三井住友フィナンシャルグループは、米ジェフリーズへの追加出資と日本株事業の統合を公表。みずほフィナンシャルグループは、英ロイヤル・バンク・オブ・スコットランドの北米の企業向け貸出債権の取得により獲得した顧客基盤に加えて、米グリーンヒルを買収してM&A(合併・買収)助言を補強しECM(株式資本市場)分野強化を打ち出した。三菱UFJフィナンシャル・グループは、リーマン・ショック時の出資を起点に米モルガン・スタンレーとの戦略的合弁会社を築き、協働分野を広げてきた。
こうした動きに共通するのは、銀行が潤沢な資金基盤を背景に、投資銀行業務のECMやM&A助言といった高収益分野で競争力を高めようとしている点だ。
日本のECM分野は長年、野村が市場をリードしており、みずほ証券の浜本吉郎社長はロイターとのインタビューで、野村と比べて足りないブランド力や販売力を強化し、「銀行とも連携して顧客企業の経営戦略に深く早く入り込むことで勝負していく」と述べている。
<野村の安定基盤、メガバンクは一体運営で対抗>
堅実路線の戦略により野村の収益の振れ幅は大幅に縮小し、2025年3月期のホールセール部門の税前利益は1663億円と過去15年で最高水準を達成した。

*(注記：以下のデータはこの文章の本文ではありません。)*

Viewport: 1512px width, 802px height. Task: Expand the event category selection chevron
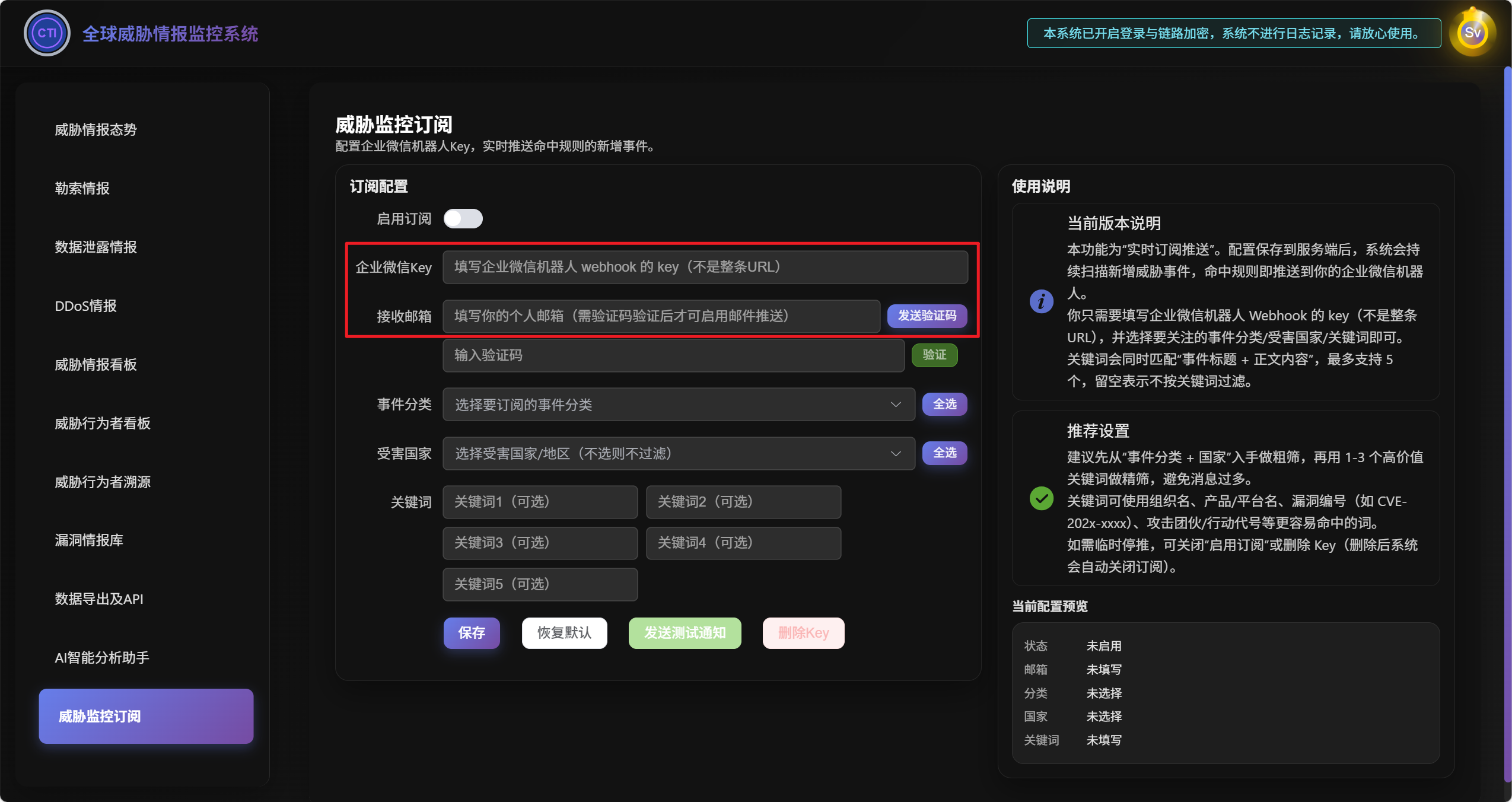coord(896,405)
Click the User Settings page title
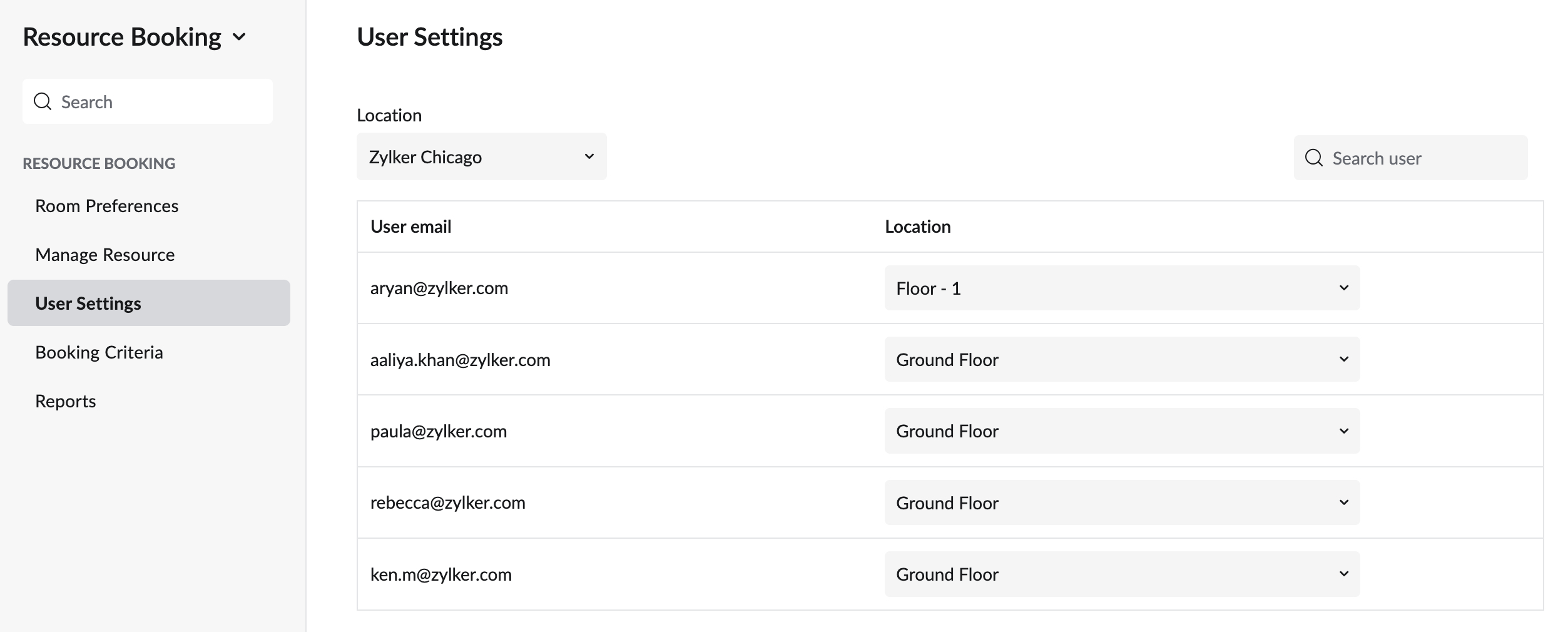 pos(429,38)
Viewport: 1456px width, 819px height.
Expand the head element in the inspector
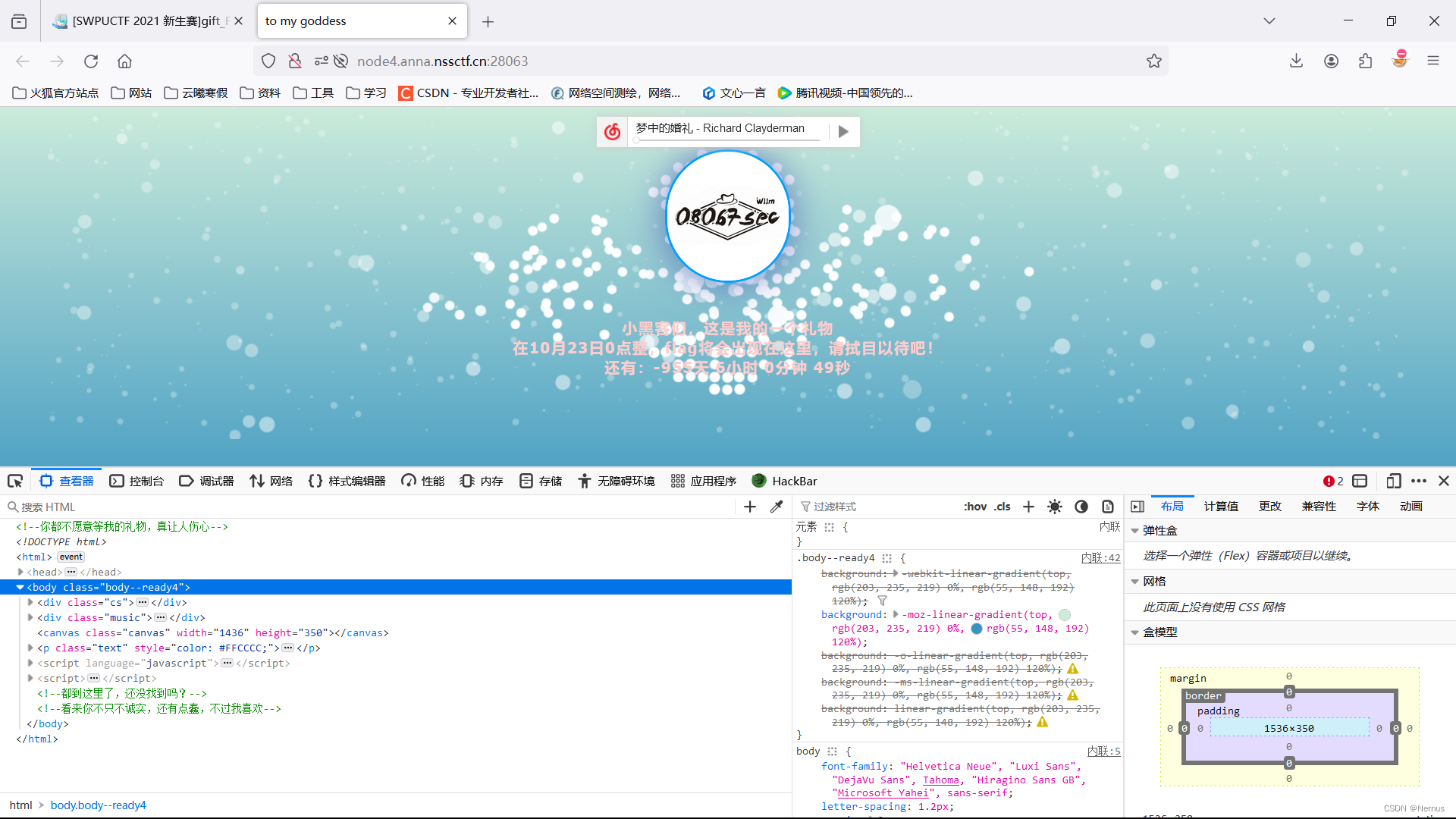(x=20, y=572)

ウィルコックス氏によると、今下期のM&AやECMのパイプラインも良好だ。
岡三証券の田村晋一シニアアナリストは、野村は「選択と集中を進めて強化してきたセールス&トレーディングを軸に、グローバル・マーケッツ全体で安定した収益基盤を築いてきた」と評価。カバレッジや販売力に裏打ちされたECMでは、他社を圧倒していると指摘する。
一方で、競争環境には変化も生じてきている。DCM(債券資本市場)は企業への貸出を行う銀行が強みを発揮し、M&Aではメガバンク勢と野村が互角に競り合う構図となってきている。
国内ECMリーグテーブルでは、25年度上期はみずほ証券が僅差ながら首位に立った。同社の浜本社長は、ECMとM&Aで5年後めどにトップを目指すとしている。また、SMBC日興証券とジェフリーズの日本株事業の協業では、100億円の効果が見込まれている。
メガバンク勢にとっては、今後「銀行と証券を一体運営し、野村に匹敵する収益モデルを構築できるかが焦点だ」と田村氏はみている。